| Assignment |
Set out exactly, line by line, the stretch of data below that begins at the line containing "Click the desktop Jul 16 - Aug 16 row" and ends at the line containing "This screenshot has width=1457, height=922.", with both ends kept.

| Source data |
━━━━━━━━━━━━━━━━━━━━

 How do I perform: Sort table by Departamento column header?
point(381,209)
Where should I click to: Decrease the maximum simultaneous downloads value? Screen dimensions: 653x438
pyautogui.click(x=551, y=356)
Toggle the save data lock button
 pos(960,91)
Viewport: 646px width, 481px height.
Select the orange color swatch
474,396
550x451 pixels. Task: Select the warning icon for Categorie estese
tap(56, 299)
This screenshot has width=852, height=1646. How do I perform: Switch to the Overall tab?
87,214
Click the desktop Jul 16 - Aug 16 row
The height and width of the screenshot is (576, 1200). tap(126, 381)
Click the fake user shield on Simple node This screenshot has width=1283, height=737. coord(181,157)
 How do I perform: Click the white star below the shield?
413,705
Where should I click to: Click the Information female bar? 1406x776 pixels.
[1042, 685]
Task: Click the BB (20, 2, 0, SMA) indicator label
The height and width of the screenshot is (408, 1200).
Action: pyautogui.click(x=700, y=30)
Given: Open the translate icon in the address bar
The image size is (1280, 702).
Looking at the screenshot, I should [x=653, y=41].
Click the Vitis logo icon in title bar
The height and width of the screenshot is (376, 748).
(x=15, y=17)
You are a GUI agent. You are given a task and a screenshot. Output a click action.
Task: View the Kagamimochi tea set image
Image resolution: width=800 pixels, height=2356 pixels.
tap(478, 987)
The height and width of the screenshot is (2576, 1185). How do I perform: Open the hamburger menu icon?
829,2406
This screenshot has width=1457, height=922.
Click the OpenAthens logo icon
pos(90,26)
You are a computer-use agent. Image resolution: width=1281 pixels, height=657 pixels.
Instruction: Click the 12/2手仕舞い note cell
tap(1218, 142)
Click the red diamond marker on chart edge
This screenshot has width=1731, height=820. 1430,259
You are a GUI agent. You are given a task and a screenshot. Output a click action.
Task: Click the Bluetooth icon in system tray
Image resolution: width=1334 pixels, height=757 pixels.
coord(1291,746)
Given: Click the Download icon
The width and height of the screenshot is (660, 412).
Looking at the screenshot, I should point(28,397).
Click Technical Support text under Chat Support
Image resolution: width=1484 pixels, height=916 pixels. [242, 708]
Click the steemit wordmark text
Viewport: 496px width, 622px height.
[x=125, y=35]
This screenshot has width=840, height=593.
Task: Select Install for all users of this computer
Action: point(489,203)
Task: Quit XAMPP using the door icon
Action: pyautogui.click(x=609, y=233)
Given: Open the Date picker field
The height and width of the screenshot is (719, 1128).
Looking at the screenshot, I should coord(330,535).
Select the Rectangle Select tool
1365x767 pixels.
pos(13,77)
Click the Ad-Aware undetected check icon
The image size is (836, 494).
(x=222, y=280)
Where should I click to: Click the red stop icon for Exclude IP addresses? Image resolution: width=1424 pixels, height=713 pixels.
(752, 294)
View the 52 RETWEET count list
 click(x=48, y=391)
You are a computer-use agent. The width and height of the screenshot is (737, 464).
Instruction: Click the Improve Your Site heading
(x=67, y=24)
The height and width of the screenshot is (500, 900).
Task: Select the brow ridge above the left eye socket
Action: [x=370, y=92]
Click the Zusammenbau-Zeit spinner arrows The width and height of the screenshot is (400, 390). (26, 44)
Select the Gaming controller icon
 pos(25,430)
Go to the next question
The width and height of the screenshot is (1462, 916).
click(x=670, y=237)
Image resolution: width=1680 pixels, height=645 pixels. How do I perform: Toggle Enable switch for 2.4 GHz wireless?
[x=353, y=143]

━━━━━━━━━━━━━━━━━━━━

| Result for this task |
Click the desktop Jul 16 - Aug 16 row
The height and width of the screenshot is (576, 1200). tap(126, 381)
Click the fake user shield on Simple node This screenshot has width=1283, height=737. coord(181,157)
 How do I perform: Click the white star below the shield?
413,705
Where should I click to: Click the Information female bar? 1406x776 pixels.
[1042, 685]
Task: Click the BB (20, 2, 0, SMA) indicator label
The height and width of the screenshot is (408, 1200).
Action: pyautogui.click(x=700, y=30)
Given: Open the translate icon in the address bar
The image size is (1280, 702).
Looking at the screenshot, I should [x=653, y=41].
Click the Vitis logo icon in title bar
The height and width of the screenshot is (376, 748).
(x=15, y=17)
You are a GUI agent. You are given a task and a screenshot. Output a click action.
Task: View the Kagamimochi tea set image
Image resolution: width=800 pixels, height=2356 pixels.
tap(478, 987)
The height and width of the screenshot is (2576, 1185). How do I perform: Open the hamburger menu icon?
829,2406
This screenshot has width=1457, height=922.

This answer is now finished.